03-22-2015, 11:27 AM
Thanks for sharing, that was great.
Interesting ... I'm a bit surprised he found this process painful. I guess he meant more on a mental level than physical pain; it's painful because of the realization that his earthly-self is fading out of existence.
I know exactly what he's talking about though. In meditation a couple years ago, I had a revelation about a childhood trauma. The closest thing I can think of describing is what the scientologists call an "implant." Basically I had experienced something that left an energetic cord that ran through me, that was actually quite painful, and numerous thought patterns were built on top of it that defined and limited who I was. I had always recalled this event as no big deal, and something that was actually quite humorous to me.
But in this meditation, I was able to view it from a different perspective, and see the pain it had caused and realized it wasn't a laughing matter, it was an actual trauma. This realization was followed by an incredibly painful feeling as if something was being forcibly removed from my brain; I saw it in my mind's eye as a giant metal staple the size of a horse-shoe. This, in turn, had the effect of my spine buzzing like a guitar string being tightened to the point it might break.
That was immediately proceeded by a series of visions that spontaneously came to me at once -- they were the last living moments of several different people. Accidents, gun shots, stabbings, clubbings, etc. Just a variety of deaths, viewed one after another in the first person. I saw and "felt" the impact of each death.
And after each death I "remembered" what it is to die; how all your definitions and names and desires and short-comings and insecurities etc. all slough away like Jung said, and you are left only with the quintessential self. Those aspects of you that get left behind are all literally (IMO) the "distortions" Ra speaks of so often, and I could feel their energetic weight dropping from my being and it was tremendous.
That was the day that I knew I had died before; I had remembered the process of dying and how the only scary part is the moment before it occurs, but then it is at once a tremendous healing process. That was also the day I stopped fearing death.
(03-21-2015, 12:50 PM)Stranger Wrote: As I approached the steps leading up to the entrance into the rock, a strange thing happened: I had the feeling that everything was being sloughed away; everything I aimed at or wished for or thought, the whole phantasmagoria of earthly existence, fell away or was stripped from me - an extremely painful process. Nevertheless something remained; it was as if I now carried along with me everything I had ever experienced or done, everything that had happened around me. I might also say: it was with me, and I was it. I consisted of all that, so to speak. I consisted of my own history and I felt with great certainty: this is what I am. I am this bundle of what has been and what has been accomplished.

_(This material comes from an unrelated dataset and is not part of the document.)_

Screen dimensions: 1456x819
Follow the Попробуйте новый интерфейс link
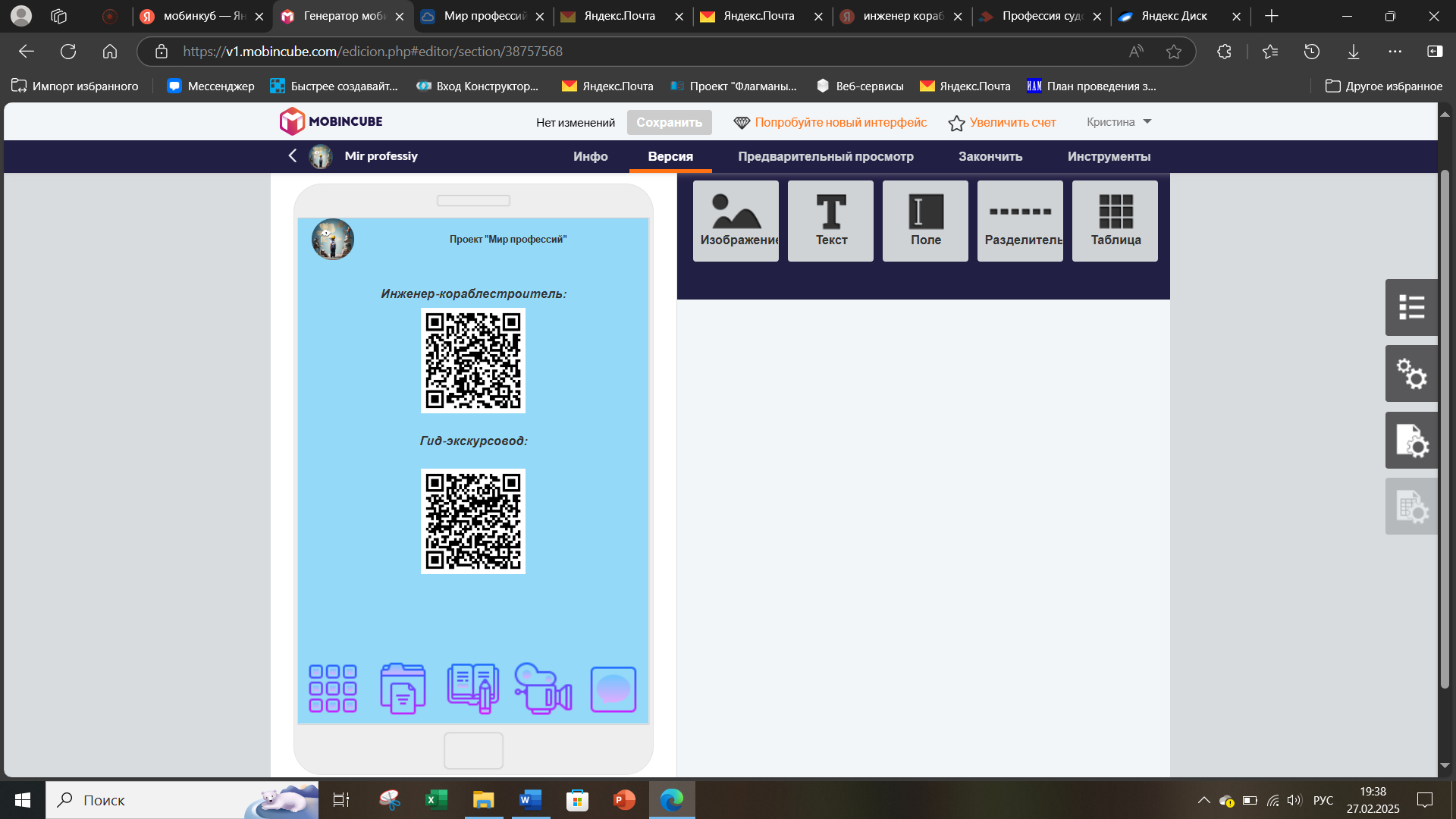point(840,122)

Interesting ... I'm a bit surprised he found this process painful. I guess he meant more on a mental level than physical pain; it's painful because of the realization that his earthly-self is fading out of existence.
I know exactly what he's talking about though. In meditation a couple years ago, I had a revelation about a childhood trauma. The closest thing I can think of describing is what the scientologists call an "implant." Basically I had experienced something that left an energetic cord that ran through me, that was actually quite painful, and numerous thought patterns were built on top of it that defined and limited who I was. I had always recalled this event as no big deal, and something that was actually quite humorous to me.
But in this meditation, I was able to view it from a different perspective, and see the pain it had caused and realized it wasn't a laughing matter, it was an actual trauma. This realization was followed by an incredibly painful feeling as if something was being forcibly removed from my brain; I saw it in my mind's eye as a giant metal staple the size of a horse-shoe. This, in turn, had the effect of my spine buzzing like a guitar string being tightened to the point it might break.
That was immediately proceeded by a series of visions that spontaneously came to me at once -- they were the last living moments of several different people. Accidents, gun shots, stabbings, clubbings, etc. Just a variety of deaths, viewed one after another in the first person. I saw and "felt" the impact of each death.
And after each death I "remembered" what it is to die; how all your definitions and names and desires and short-comings and insecurities etc. all slough away like Jung said, and you are left only with the quintessential self. Those aspects of you that get left behind are all literally (IMO) the "distortions" Ra speaks of so often, and I could feel their energetic weight dropping from my being and it was tremendous.
That was the day that I knew I had died before; I had remembered the process of dying and how the only scary part is the moment before it occurs, but then it is at once a tremendous healing process. That was also the day I stopped fearing death.